Parte importante dessa brincadeira, para Dupieux, está em questionar porque seus astros continuam fazendo o que fazem - atuar - diante de um mundo que não só se desdobra em múltiplas crises alheias ao cinema, como também encontra novas e diabólicas formas de distorcê-lo como forma de arte em favor de uma lógica corporativa. O questionamento às vezes é articulado de forma dolorosamente óbvia, mas Le Deuxiéme Acte nunca perde o senso de humor sobre si mesmo e sobre as pessoas que coloca na tela, e nunca perde a vontade de provocar e subverter as próprias provocações. Se no início o filme choca ao mergulhar nas águas turvas da “cultura do cancelamento”, por exemplo, é só para apresentar a banalidade diversa de seus personagens mais tarde, sem nenhuma vergonha.
Na melhor moda francesa, enquanto isso, o elenco se mostra destemido ao mergulhar nesses personagens duplos que dependem tanto do seu carisma quanto da sua flexibilidade dramática para funcionarem. Garrel, por exemplo, aos poucos transfigura sua imagem de galã carrancudo com uma performance muito mais atrevida, despida de qualquer fleuma, do que estamos acostumados a receber dele. Já Seydoux se delicia com o papel mais exigente do filme, borrando com habilidade as linhas entre as duas personagens que interpreta, como se buscando provar a autenticidade de suas emoções em tela ao nos fazer questionar quais delas são reais e quais são “atuadas” - e que diferença faz essa separação, no fim das contas. Quenard é um poço de carisma, a face sorridente mais genuína da comédia de Dupieux, e Lindon deita e rola em sua construção de veterano rabugento.

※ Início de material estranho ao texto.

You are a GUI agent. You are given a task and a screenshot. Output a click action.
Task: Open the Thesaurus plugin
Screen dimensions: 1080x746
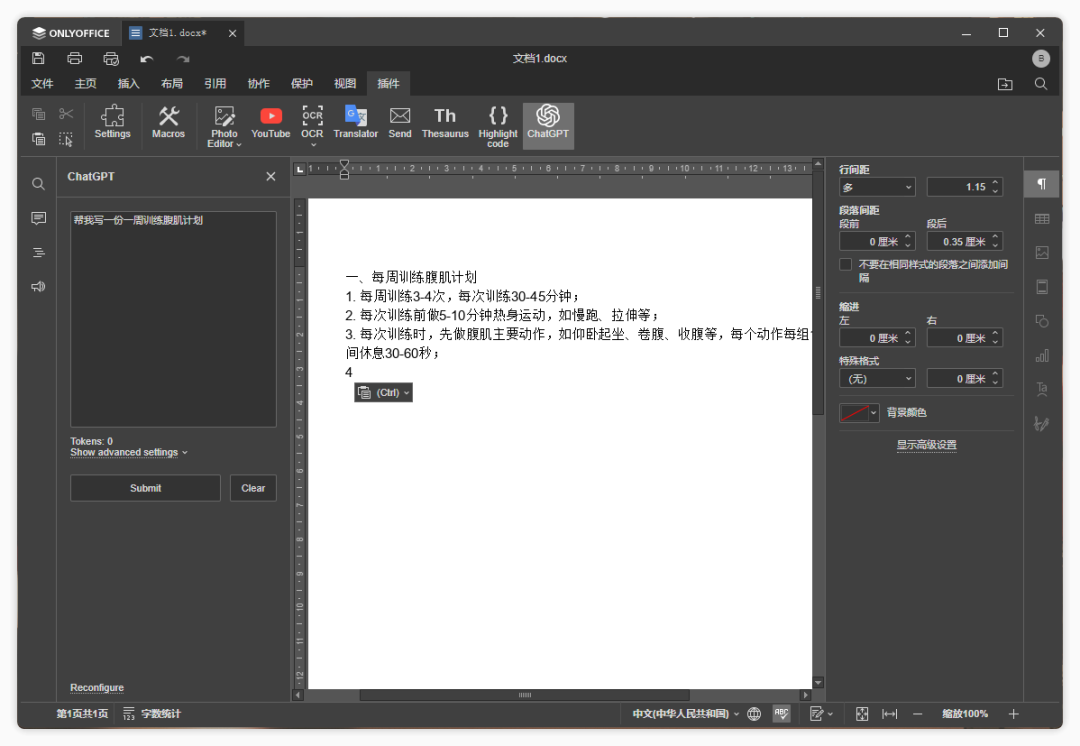click(x=445, y=124)
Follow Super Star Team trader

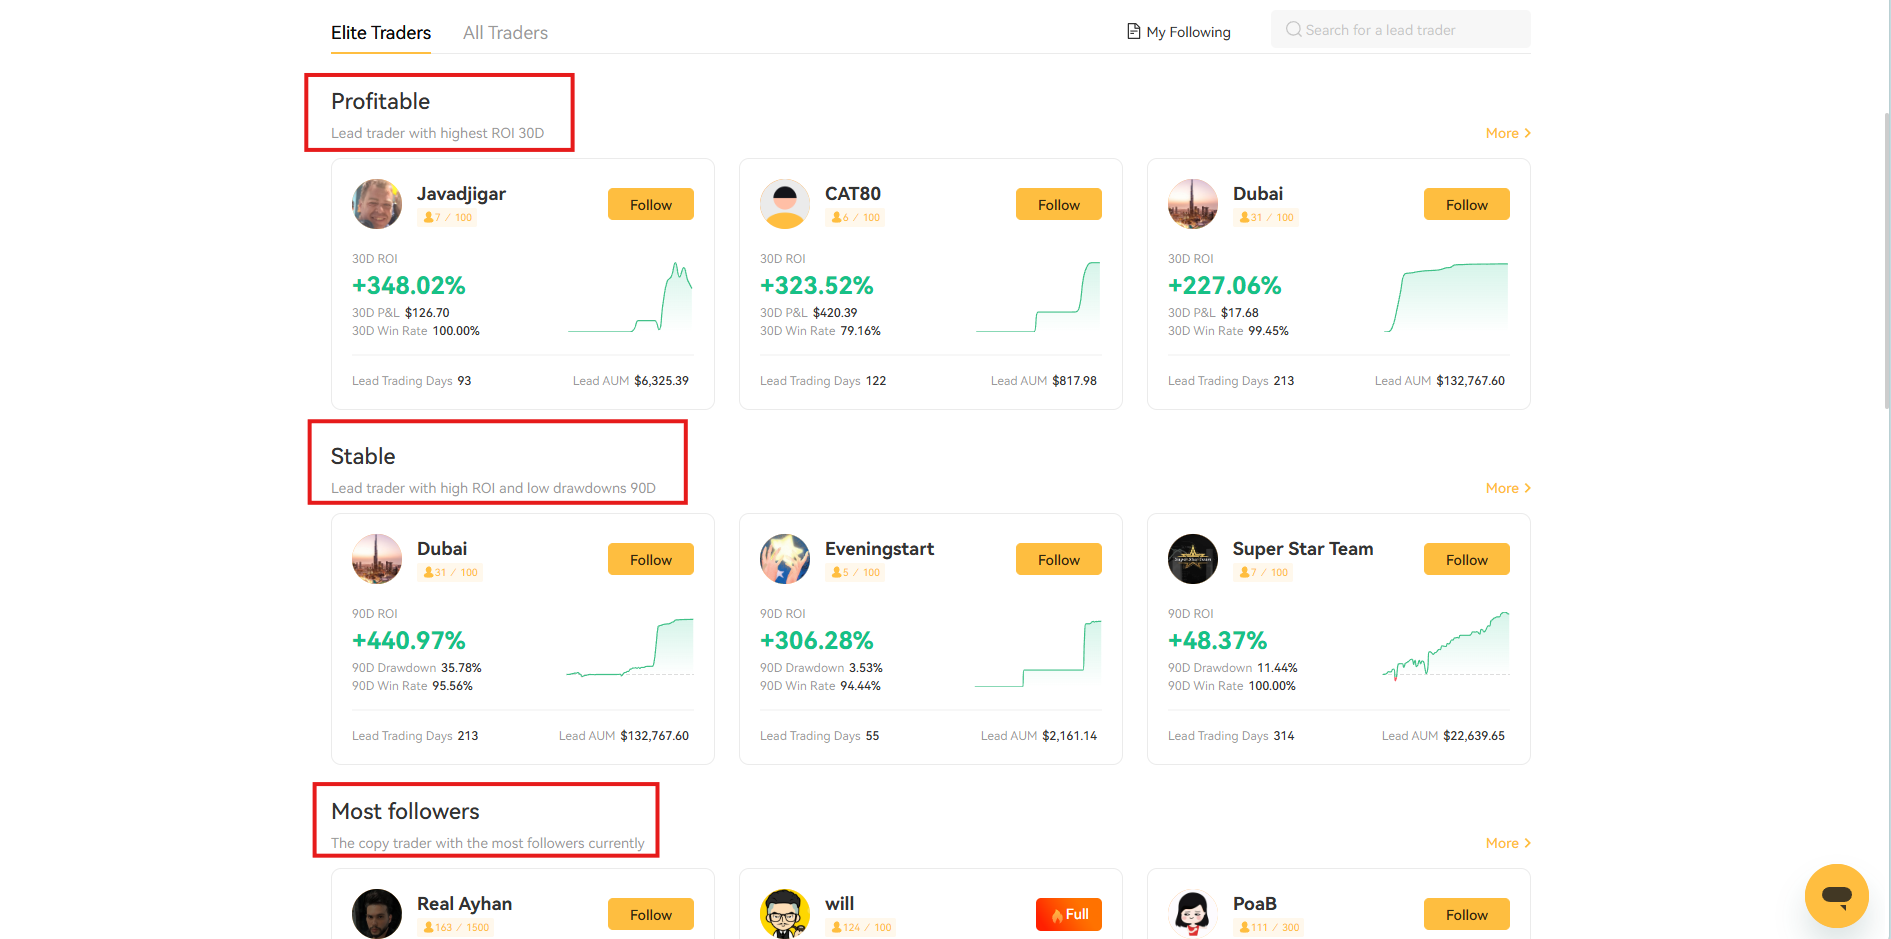[1466, 559]
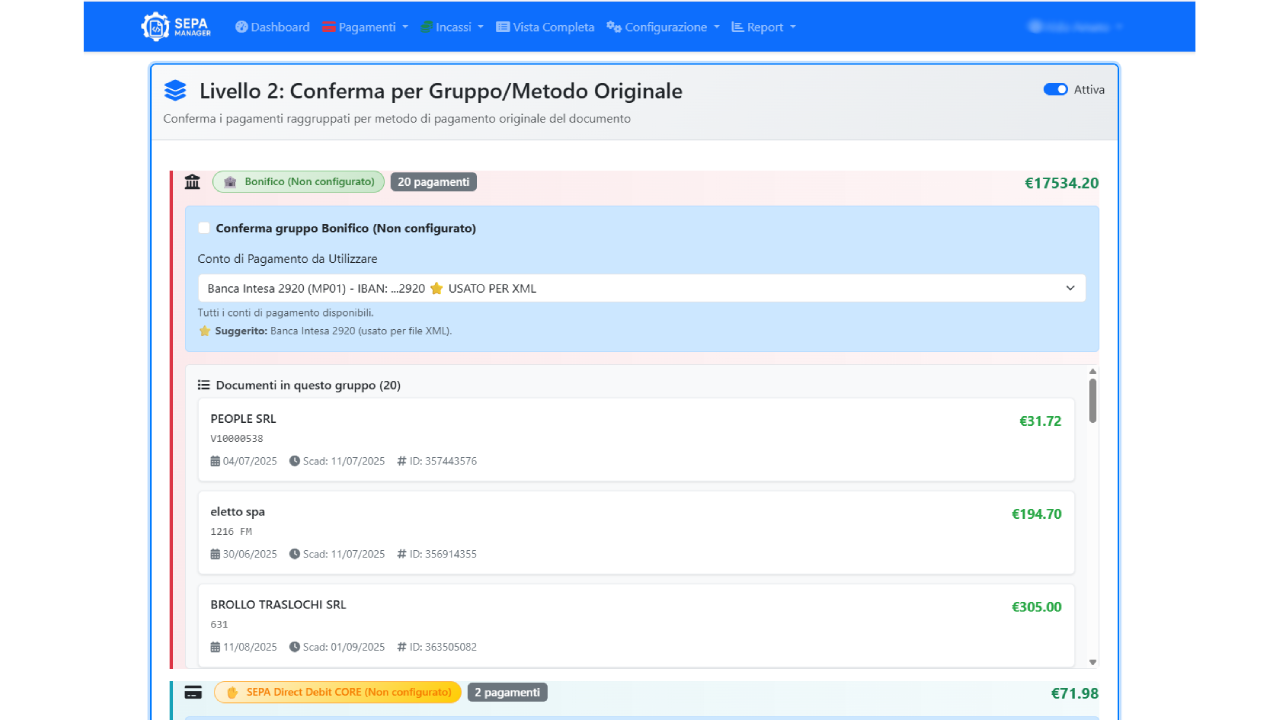Click the SEPA Manager logo icon
Screen dimensions: 1280x720
156,27
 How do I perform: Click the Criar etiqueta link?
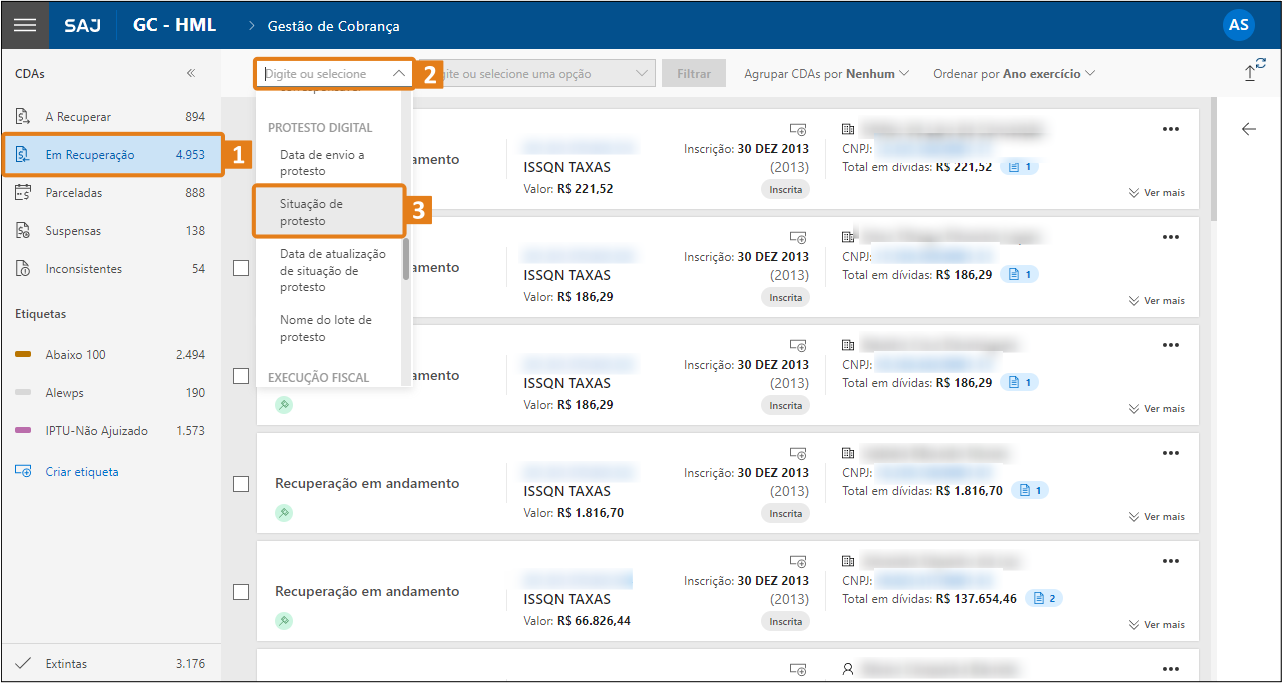pos(82,472)
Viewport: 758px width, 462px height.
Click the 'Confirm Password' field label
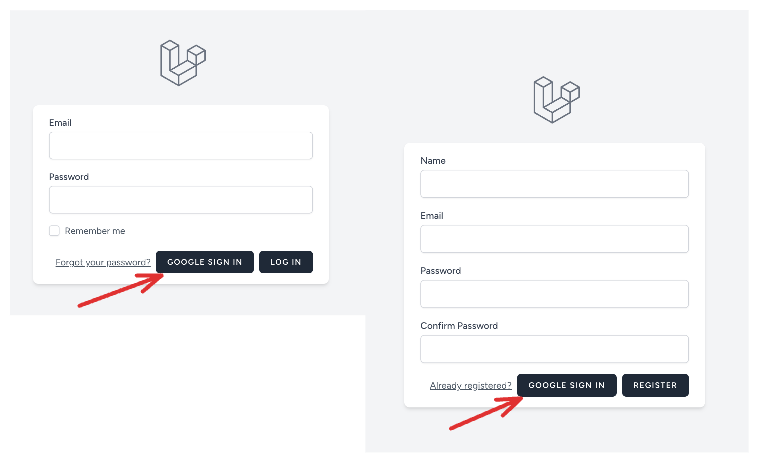[459, 326]
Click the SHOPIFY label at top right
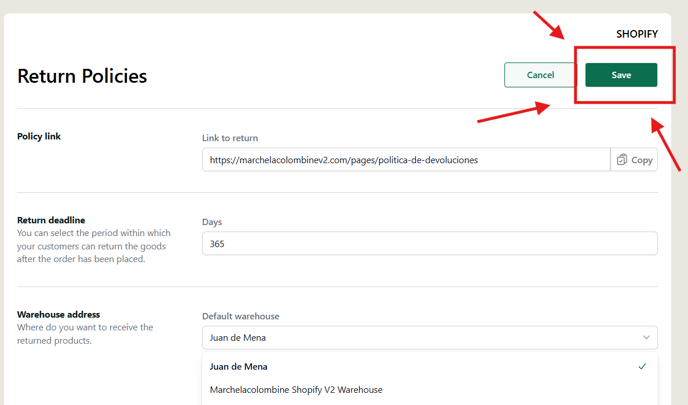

Por trás das câmeras, o que Dupieux tenta fazer é construir um filme simples, mas robusto em suas escolhas estéticas. Relacionando-se intimamente com a estrutura do seu texto, o cineasta monta uma série de longuíssimas tracking shots (tomadas com as câmera sobre trilhos, que acompanham a caminhada dos personagens) desenhadas para desafiar seus atores, é claro, mas também para chamar a atenção do espectador para o vai-e-vem dessas caminhadas - quem está indo para que lado, ao lado de quem, e falando sobre o quê? São essas e outras rimas visuais que constroem, em Le Deuxième Acte, um bom equilíbrio entre desprendimento retórico e paixão artística. A única desculpa para criar algo inútil, diria Oscar Wilde, é amá-la intensamente.
E daí entra em cena Manuel Guillot, o quinto elemento da brincadeira de Dupieux. Na pele de um ator desconhecido contratado para interpretar um garçom que treme de nervosismo diante do desafio de gravar uma cena com os astros do filme-dentro-do-filme, ele não só encara com gosto a piada mais física e “grosseira” do filme, transformando-a também na mais inesquecível, como também elabora talvez a única angústia real de Le Deuxième Acte. Porque, se o filme realmente tem algo a postular, é que o cinema não importa para nada - exceto quando importa, é claro, para a vida das pessoas envolvidas nele.
Como forma de subsistência, como atividade social, como construtor de comunidades, como ambiente para desenhar relações humanas, ele tem seu valor. E talvez seja hora de prestar mais atenção nele dessa forma, ao invés de se perder em sacralizações auto-indulgentes e inveteradas que só nos levam a machucar nossos semelhantes. Em última instância, não é uma má mensagem para começar um festival.